Dr. Kate O’Brien is the Director of the Immunization, Vaccines and Biologicals (IVB) Department at the World Health Organization (WHO). In this role she is responsible for leading WHO’s vaccine and immunization strategy and implementation to advance the vision of a world where everyone, everywhere, at every age, fully benefits from vaccines for good health and wellbeing.  The Department works across all levels of WHO (countries, regions, and headquarters), in collaboration with partners, to support countries achieve the optimum use and impact of vaccines across the life-course from infancy to older adult years, in routine programmes, as well as outbreak, emergency and pandemic responses.  Dr.

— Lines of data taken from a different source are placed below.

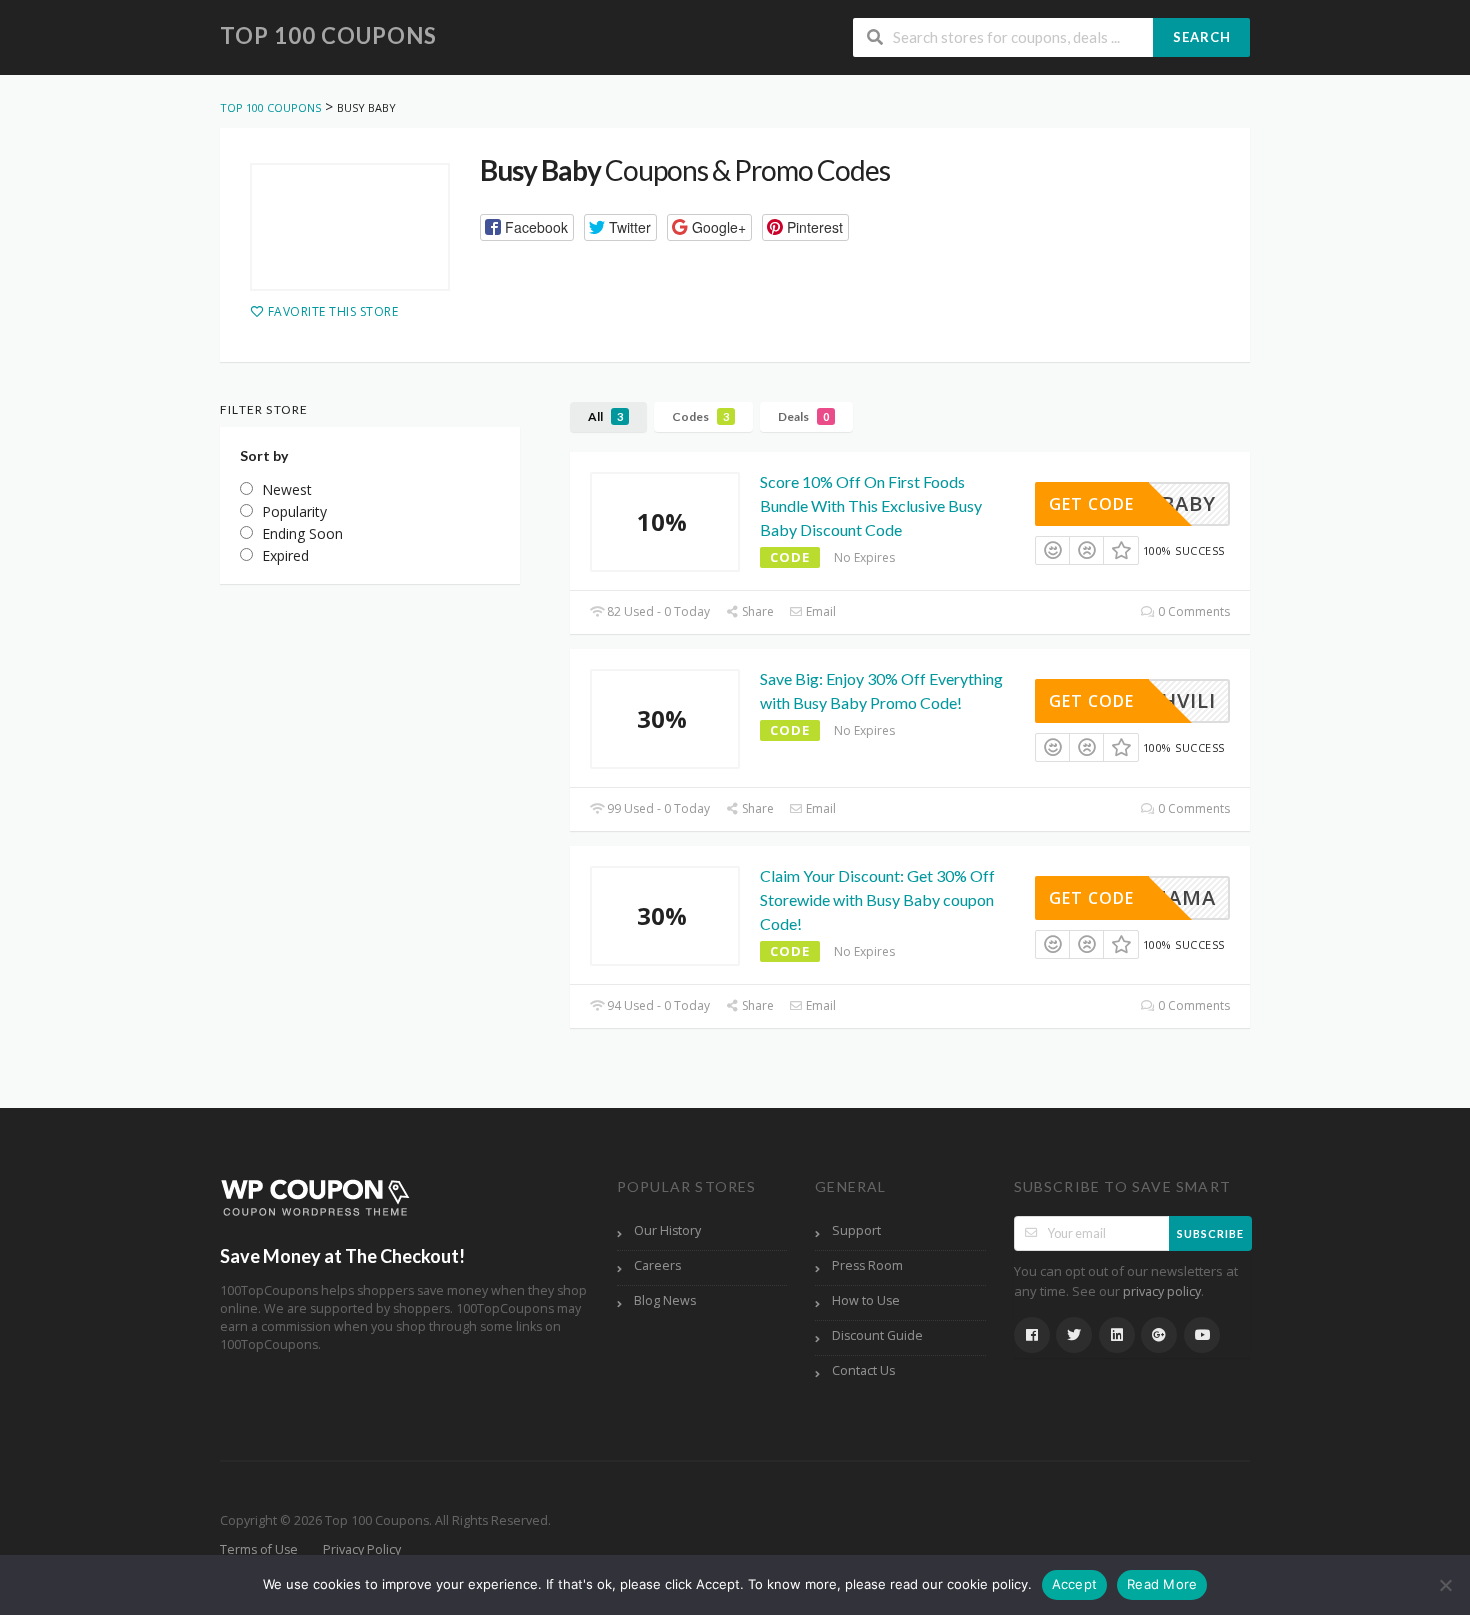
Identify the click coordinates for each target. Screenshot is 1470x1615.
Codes (700, 416)
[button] (527, 227)
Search (1202, 37)
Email (819, 611)
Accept (1075, 1584)
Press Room (867, 1265)
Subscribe (1210, 1233)
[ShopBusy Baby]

O’Brien served as WHO’s technical lead on COVID vaccine during the pandemic response, through the vaccine pillar (i.e., COVAX) of the global multi-partner pandemic collaboration, ACT-A (Access to COVID-19 Tools Accelerator).

WHO's IVB Department works end-to-end across the vaccine preventable disease (VPD) value chain to achieve life-saving impact.  The Department is responsible for convening and coordinating key global vaccine agendas, VPD control/elimination strategies, and partnerships, as well as developing and issuing global vaccine and immunization policy recommendations, global immunization coverage monitoring, vaccine impact modeling, vaccine preventable disease surveillance, and advancing global vaccine access. IVB also has responsibilities for accelerating the vaccine research and development agenda on priority pathogens, optimizing immunization data systems and monitoring, enhancing immunization programme and campaign effectiveness, along with guiding vaccine introductions, vaccine portfolio prioritization and optimization, and outbreak responses.   

Dr O’Brien is a pediatrician, infectious disease specialist, epidemiologist, and vaccine clinical trialist. She earned a Bachelor of Science in chemistry from University of Toronto (Canada), her MDCM from McGill University (Canada), and her MPH from Johns Hopkins Bloomberg School of Public Health (USA). Her clinical training in pediatrics and infectious disease was at Johns Hopkins Medical Institutions (USA) after which she served at the US Centers for Disease Control and Prevention as an Epidemic Intelligence Officer and staff member.  She is a dual citizen of Canada and the USA.

Prior to joining WHO in January 2019, she was Professor of International Health and Epidemiology at the Johns Hopkins Bloomberg School of Public Health where she served as the Director of Infectious Disease at the Center for American Indian Health, and Executive Director of the International Vaccine Access Center. She served as a member of WHO’s Strategic Advisory Group of Experts on Immunization (SAGE) from 2012-2017.  Her research and policy work over the past 30 years has focused on vaccine impact and equity through disease and risk-factor epidemiology studies, clinical field trials of investigational new vaccines, etiology studies of pneumonia, vaccine impact and effectiveness evaluations, modeling of VPD disease burden, and policy analyses to drive evidence-based decision making.   She has led policy and strategy initiatives to accelerate life-saving vaccine introductions and scale up in low- and middle-income countries, working in south Asia, sub-Saharan Africa, the Caribbean, and with American Indian tribes in the southwestern United States.